MongoDB Sharding
Horizontal scaling for massive datasets
🗂️ What is MongoDB Sharding?
Sharding distributes data across multiple servers to handle large datasets and high throughput. It enables horizontal scaling by partitioning data into smaller chunks across different machines.
// Enable sharding on a database
sh.enableSharding("myDatabase")
// Shard a collection
sh.shardCollection("myDatabase.users", { "userId": 1 })
Output:
{ "ok" : 1 }
Key Sharding Components
Shards
Store subsets of sharded data
// Add a shard
sh.addShard("rs0/host:27017")
Config Servers
Store cluster metadata
// View config
use config
db.shards.find()
Mongos Router
Routes queries to shards
// Connect via mongos
mongos --configdb config/host:27019
Shard Key
Determines data distribution
// Choose shard key
{ "country": 1, "userId": 1 }
🔹 Enabling Sharding
Before sharding collections, you must enable sharding at the database level and choose an appropriate shard key for data distribution.
// Connect to mongos
use admin
// Enable sharding for database
sh.enableSharding("ecommerce")
// Shard a collection with hashed key
sh.shardCollection("ecommerce.products", { "_id": "hashed" })
// Shard with compound key
sh.shardCollection("ecommerce.orders", { "customerId": 1, "orderDate": 1 })
Output:
{
"collectionsharded" : "ecommerce.products",
"ok" : 1
}
🔹 Choosing a Shard Key
The shard key determines how data is distributed.
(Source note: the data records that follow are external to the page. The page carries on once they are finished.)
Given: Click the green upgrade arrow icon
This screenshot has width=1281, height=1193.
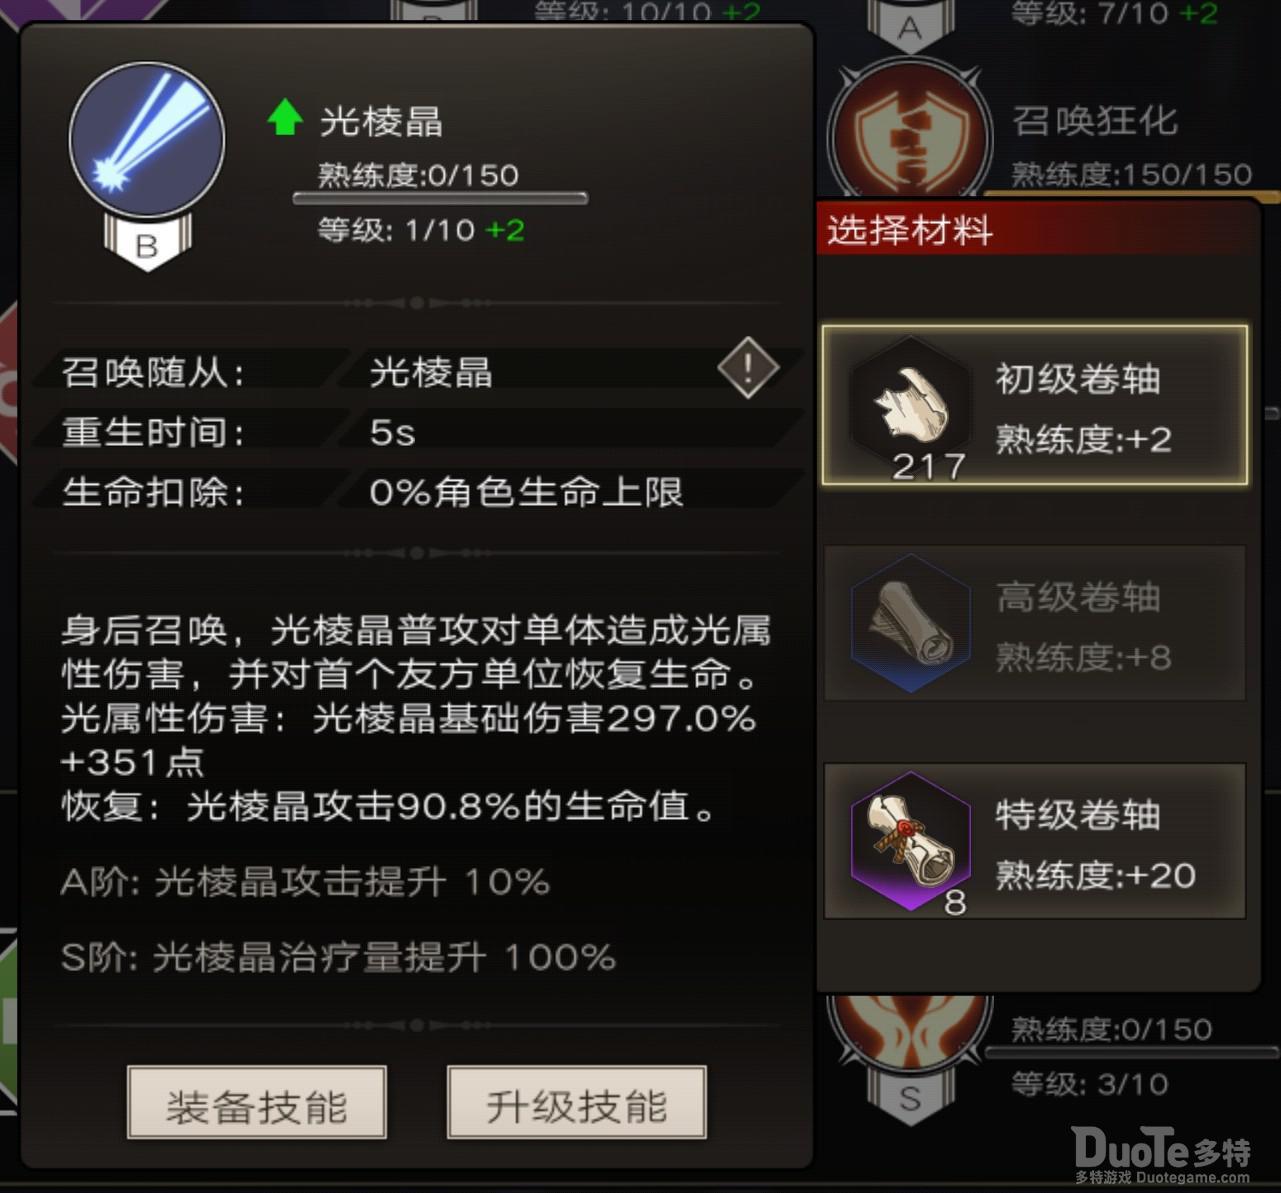Looking at the screenshot, I should point(285,118).
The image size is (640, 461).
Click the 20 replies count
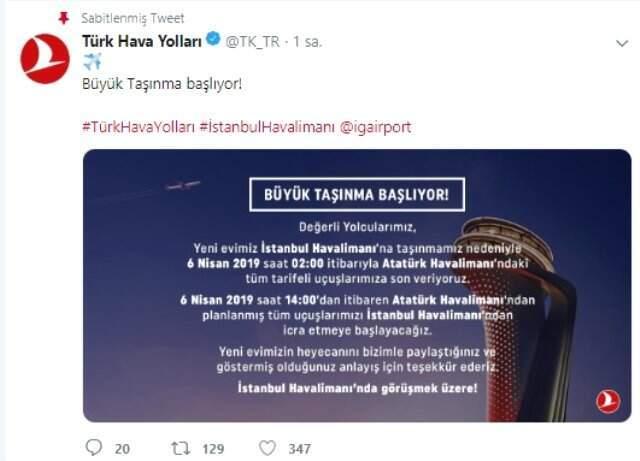coord(122,449)
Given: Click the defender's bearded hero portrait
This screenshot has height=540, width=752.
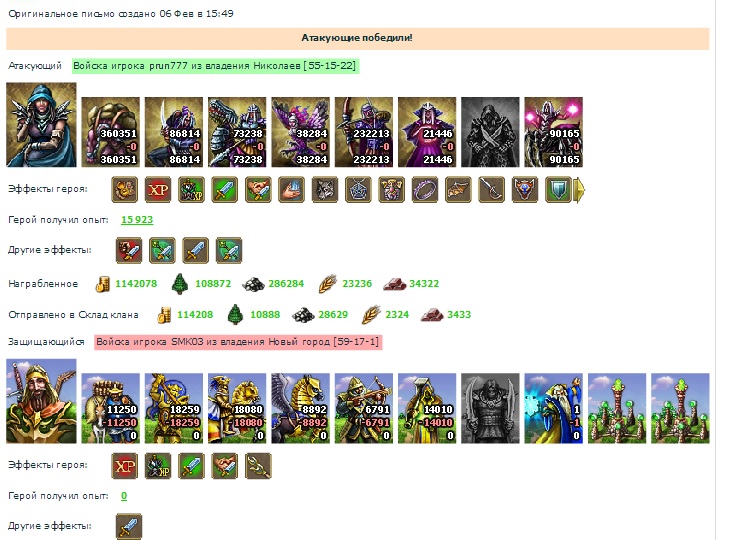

Choose wisely based on query patterns and data access requirements for optimal performance.
// Hashed shard key (even distribution)
sh.shardCollection("mydb.users", { "email": "hashed" })
// Range-based shard key (ordered data)
sh.shardCollection("mydb.logs", { "timestamp": 1 })
// Compound shard key (multiple fields)
sh.shardCollection("mydb.sales", { "region": 1, "date": 1 })
// Check shard key for collection
db.users.getShardDistribution()
🔹 Managing Shards
Add, remove, and monitor shards to scale your cluster as your data grows and requirements change.
// Add a new shard
sh.addShard("rs1/mongodb1.example.net:27017")
// Remove a shard (drains data first)
use admin
db.runCommand({ removeShard: "rs1" })
// Check shard status
sh.status()
// List all shards
use config
db.shards.find()
Output:
--- Sharding Status ---
sharding version: { "_id" : 1 }
shards:
{ "_id" : "rs0", "host" : "rs0/host:27017" }
{ "_id" : "rs1", "host" : "rs1/host:27017" }
🔹 Balancing and Chunks
MongoDB automatically balances data across shards by moving chunks. You can monitor and control this balancing process.
// Check balancer status
sh.getBalancerState()
// Enable/disable balancer
sh.startBalancer()
sh.stopBalancer()
// View chunk distribution
use config
db.chunks.find({ "ns": "mydb.users" }).count()
// Set chunk size (in MB)
use config
db.settings.updateOne(
{ _id: "chunksize" },
{ $set: { value: 128 } },
{ upsert: true }
)
🔹 Monitoring Sharded Clusters
Regular monitoring helps identify performance issues and ensures even data distribution across your sharded cluster.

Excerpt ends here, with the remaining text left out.